_Aim of the exercise_
Resume the syllabus of Colorado v. United States below, picking up right after its third numbered point.
::: Text excerpt
271 U.S. 153 (1926), 195, Colorado v. United States

Docket Nº:No.195
Citation:271 U.S. 153, 46 S.Ct. 452, 70 L.Ed. 878
Party Name:Colorado v. United States
Case Date:May 03, 1926
Court:United States Supreme Court

Page 153

271 U.S. 153 (1926)

46 S.Ct. 452, 70 L.Ed. 878



United States


United States Supreme Court

May 3, 1926

Argued March 5, 8, 1926




1. Under § 1, pars. 18-20, of the Interstate Commerce Act, as amended by Transportation Act, 1920, § 402, the Interstate Commerce Commission has power to authorize abandonment, as respects both intrastate and interstate traffic, of a branch line of railroad lying wholly within the the owning company's incorporation upon the ground that local conditions are such that public convenience and necessity do not require continued operation, and that such operation will result in large deficits constituting an undue burden upon interstate commerce. P. 161.

2. The exercise of federal power in authorizing such abandonment is not an invasion of the field reserved by the Constitution to the state, for the paramount power of Congress over interstate commerce enables it to determine to what extent and in what manner intrastate service must be subordinated in order that interstate service may be adequately rendered. P. 165.

3. In a suit to enjoin an order of the Interstate Commerce Commission, the court may consider the objections that essential findings were not made and that findings made were not supported by evidence if all the evidence before the Commission was introduced in the court below and is substantially incorporated in the record on appeal. P. 166.
::::::
::: Supplied records
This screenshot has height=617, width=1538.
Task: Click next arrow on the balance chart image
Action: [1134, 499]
::::::
::: Supplied records
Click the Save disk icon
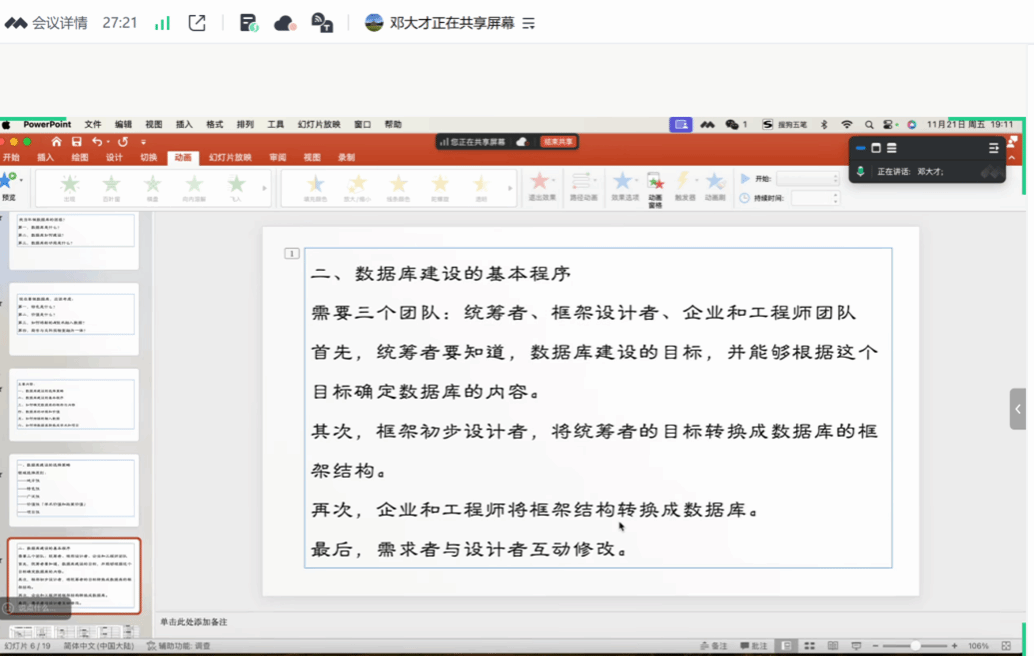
::::::
::: Supplied records
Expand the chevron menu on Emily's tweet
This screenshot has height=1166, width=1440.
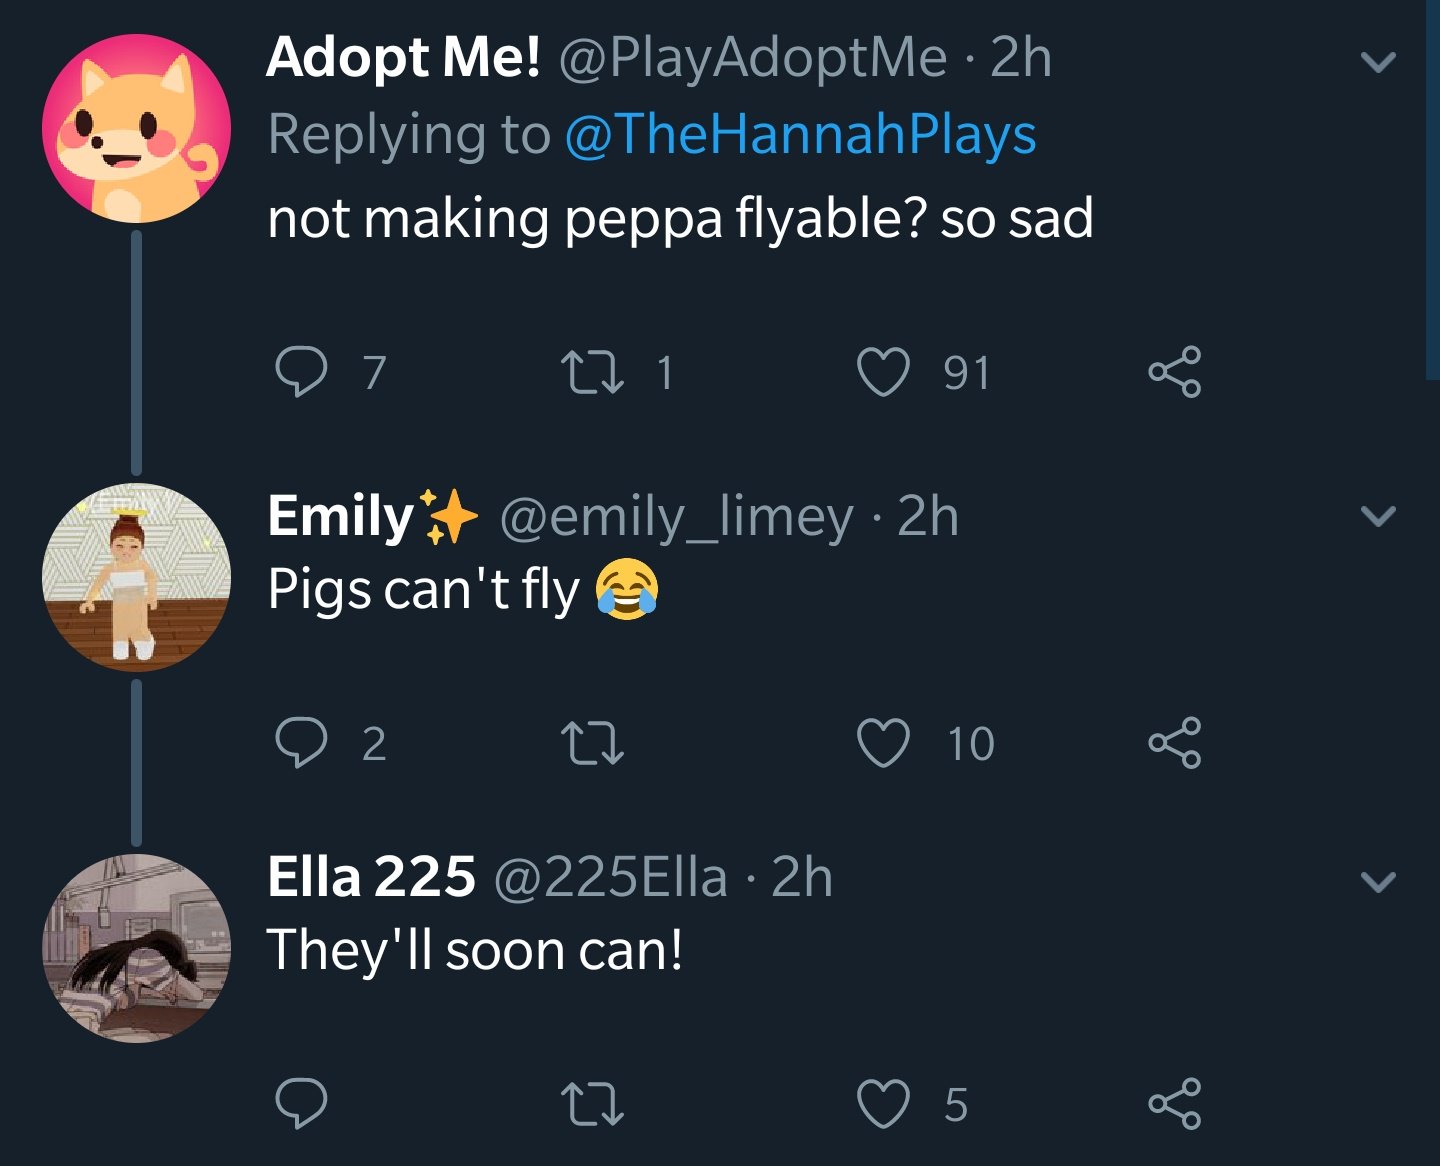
::::::
_Answer to the exercise_
4. While the constitutional basis of authority to issue the certificate of abandonment is the power of Congress to regulate interstate commerce, the Act does not make issuance of the certificate conditional upon a finding that continued operation will result in discrimination against interstate commerce, or that it will result in a denial of just compensation for the use in intrastate commerce of the property of the carrier within the state, or that it will result in a denial of such compensation for the property within the state used in commerce intrastate and interstate. P. 167.

5. The sole test prescribed by the Act is that abandonment be consistent with public necessity and convenience; in determining this, the Commission must have regard for the needs of both intrastate and interstate commerce. P. 168.


Page 154

Appeal from a decree of the district court which dismissed the bill brought by the State of Colorado against the United States, the Interstate Commerce Commission, and the Colorado & Southern Railway Company seeking to enjoin and in part set aside an order of the Commission -- a certificate permitting the railway to abandon a branch line in Colorado.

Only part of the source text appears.